I am really sorry that your friend feels that way and am sorry that the vast majority of the men out there echo his sentiments, but there really are others out there who are like me and feel the way I feel. Size is only a part and a small part at that (no pun intended).

From a personal standpoint, there are times when I will go out in public, dressed very nicely, and watch people watching me. It is a sobering experiment and one that greatly saddens me. I look at all the skinny "fit" people, mostly younger than I am looking at me like I am some sort of leper, like I belong somewhere else. So it's not always the female who is looked at in that manner. A lot of us guys are too.

Galen

Erin said...

Galen, what a great point you bring to this discussion. I have to apologize, because as I read your comment I realized I turned this into an extremely feminist sort of rant and that wasn't my intention at all. My post was written as a result of a week of smarting because of comments from some close male friends, and I suppose I had an anti-man sentiment going on while I was composing this.

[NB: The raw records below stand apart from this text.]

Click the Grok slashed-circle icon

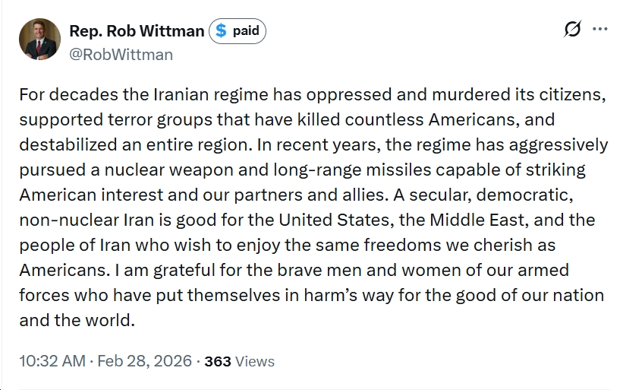click(573, 30)
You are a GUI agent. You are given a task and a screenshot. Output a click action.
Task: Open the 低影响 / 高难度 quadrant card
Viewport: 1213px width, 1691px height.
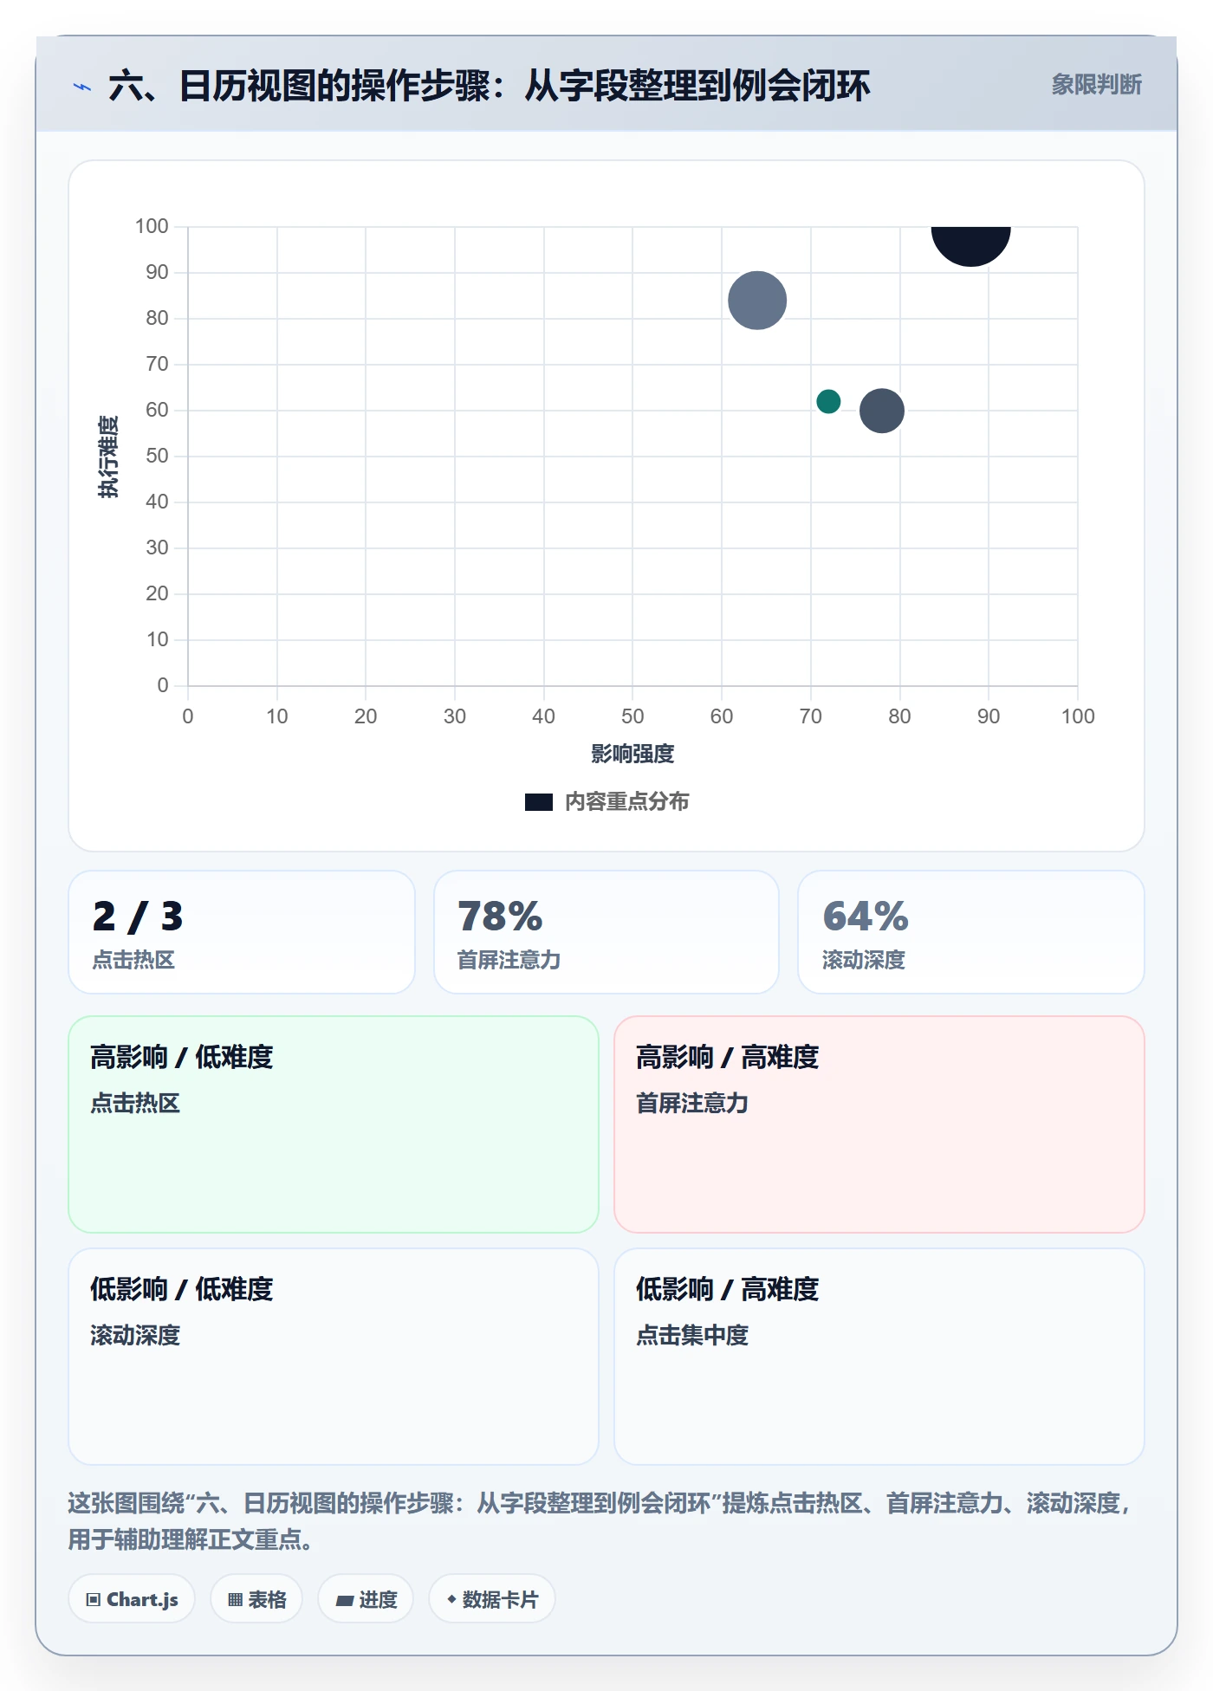pos(879,1357)
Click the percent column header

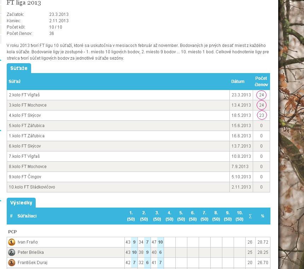coord(263,216)
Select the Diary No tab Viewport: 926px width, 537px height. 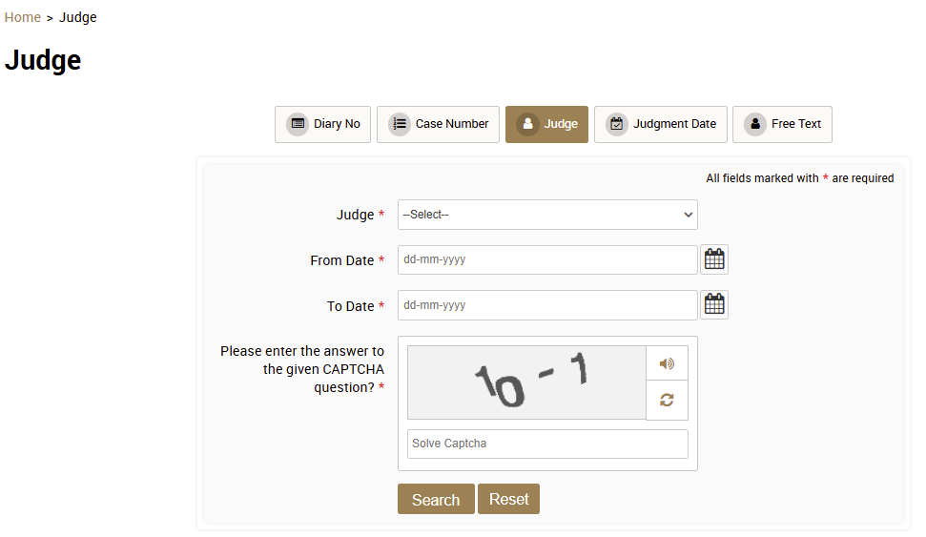pyautogui.click(x=322, y=124)
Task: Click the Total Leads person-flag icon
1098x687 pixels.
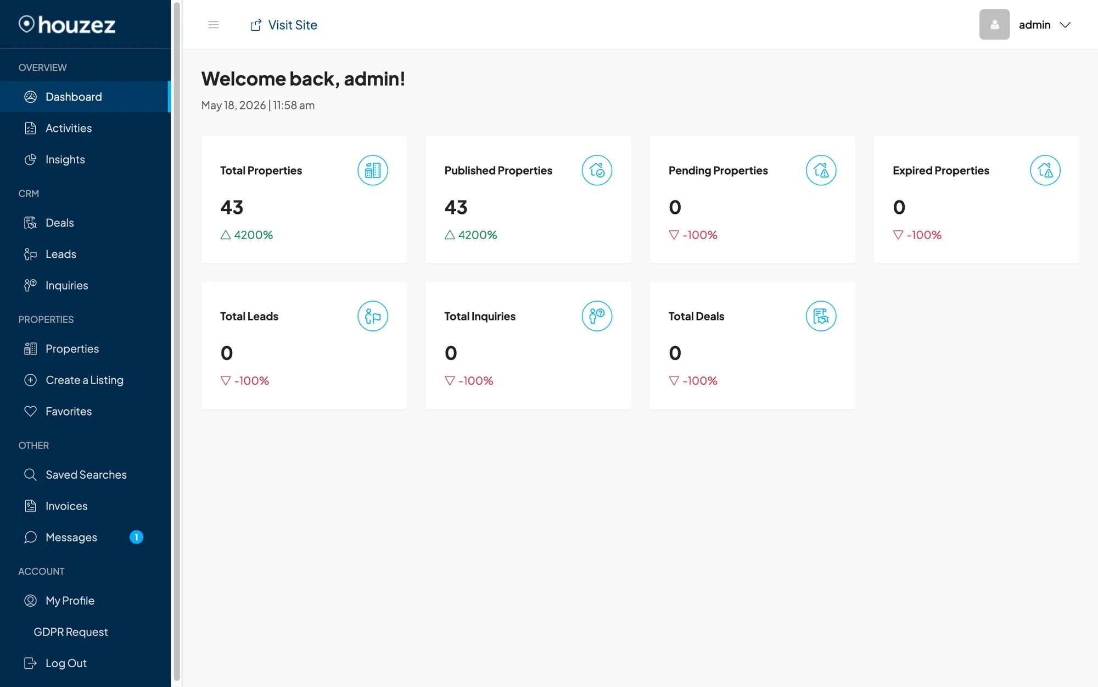Action: click(373, 316)
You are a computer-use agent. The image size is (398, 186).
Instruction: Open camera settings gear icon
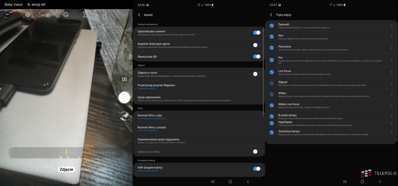[x=28, y=15]
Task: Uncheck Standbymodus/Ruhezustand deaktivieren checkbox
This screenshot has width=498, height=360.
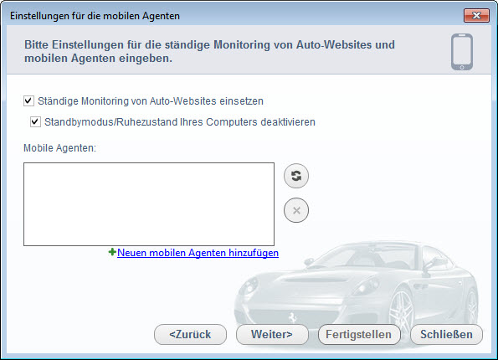Action: click(35, 122)

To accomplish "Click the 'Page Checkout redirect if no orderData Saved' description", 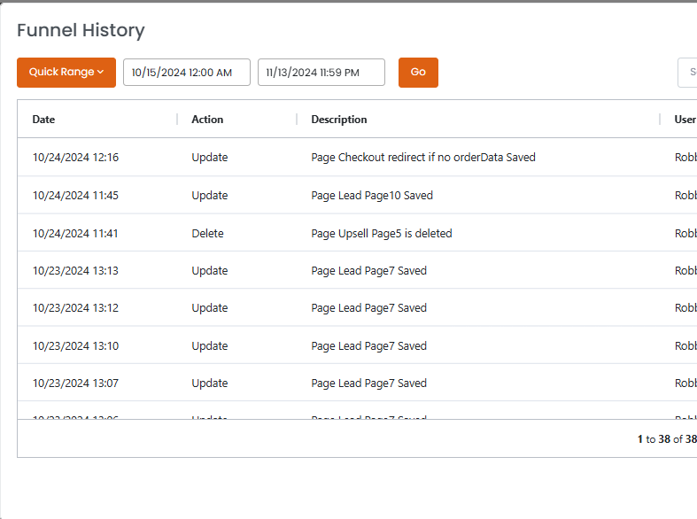I will tap(423, 158).
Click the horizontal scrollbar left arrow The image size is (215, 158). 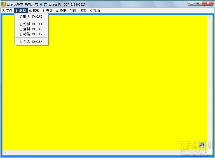[x=5, y=152]
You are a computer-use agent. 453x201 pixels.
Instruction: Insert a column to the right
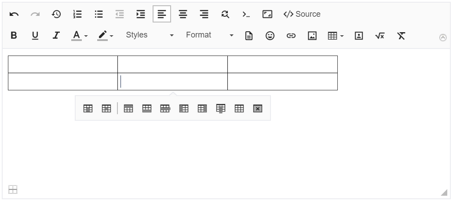202,108
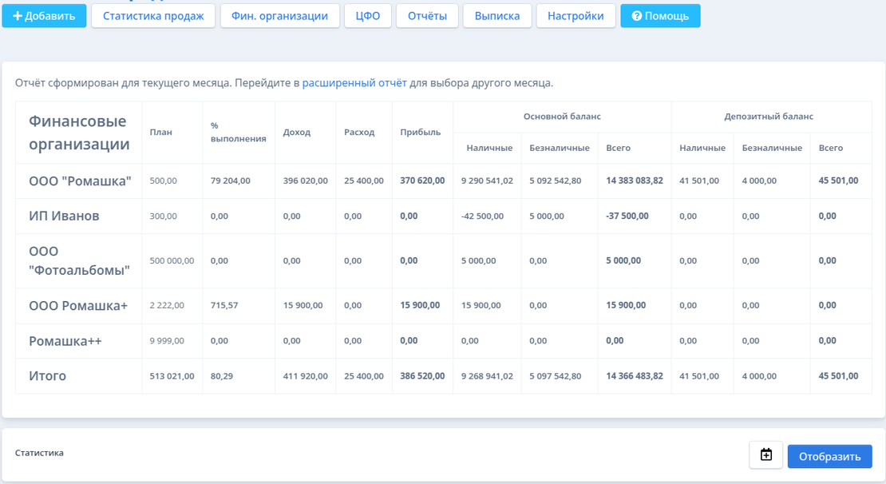Viewport: 886px width, 484px height.
Task: Click the Депозитный баланс header
Action: [x=769, y=117]
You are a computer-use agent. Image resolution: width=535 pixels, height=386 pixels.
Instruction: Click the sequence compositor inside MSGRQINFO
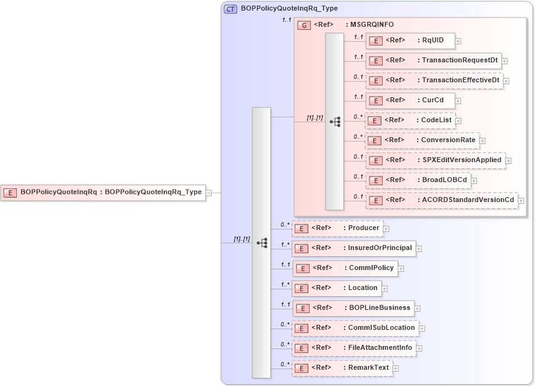click(337, 122)
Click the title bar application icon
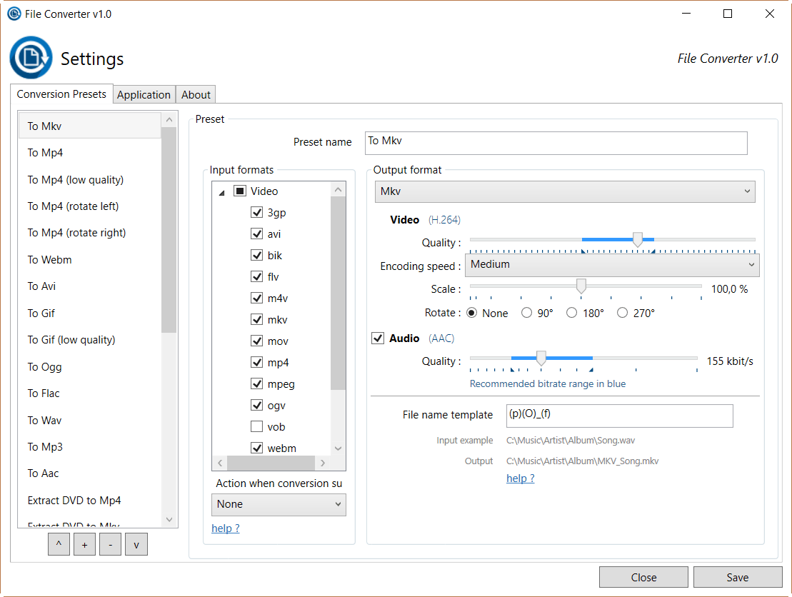The width and height of the screenshot is (792, 597). point(14,14)
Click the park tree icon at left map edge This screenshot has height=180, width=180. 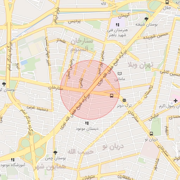click(4, 84)
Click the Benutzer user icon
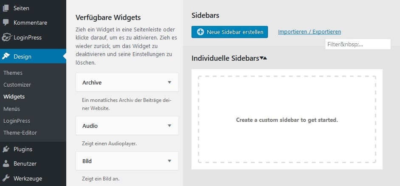Screen dimensions: 400x186 (6, 163)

You are absolutely right that the prejudice goes both ways, and I think in a way the media is harsher on men than women by perpetrating the "thin, annoyed wife/fat bumbling husband" stereotype in sitcoms and commercials.

Thank you so much for sharing your opinion, both as a man and someone who is actively involved in the weight loss process!

Anonymous said...

As someone who has been on the other side for over three years, I can report that, yes, it still hurts. It hurts when people casually refer to a co-worker or acquaintance as a "big fat slob" and I realise that, a few years ago, they would have spoken about me the same way. It hurts when people make fat jokes and expect me to laugh. It hurts when (as shinypenny experienced) men who used to ignore me suddenly start flirting with me. Do they think that because I used to be fat, I also have no memory?

Even though I am developing a thicker thin (no pun intended) every now and then I'll get an unwelcome reminder of just how superficial people can be.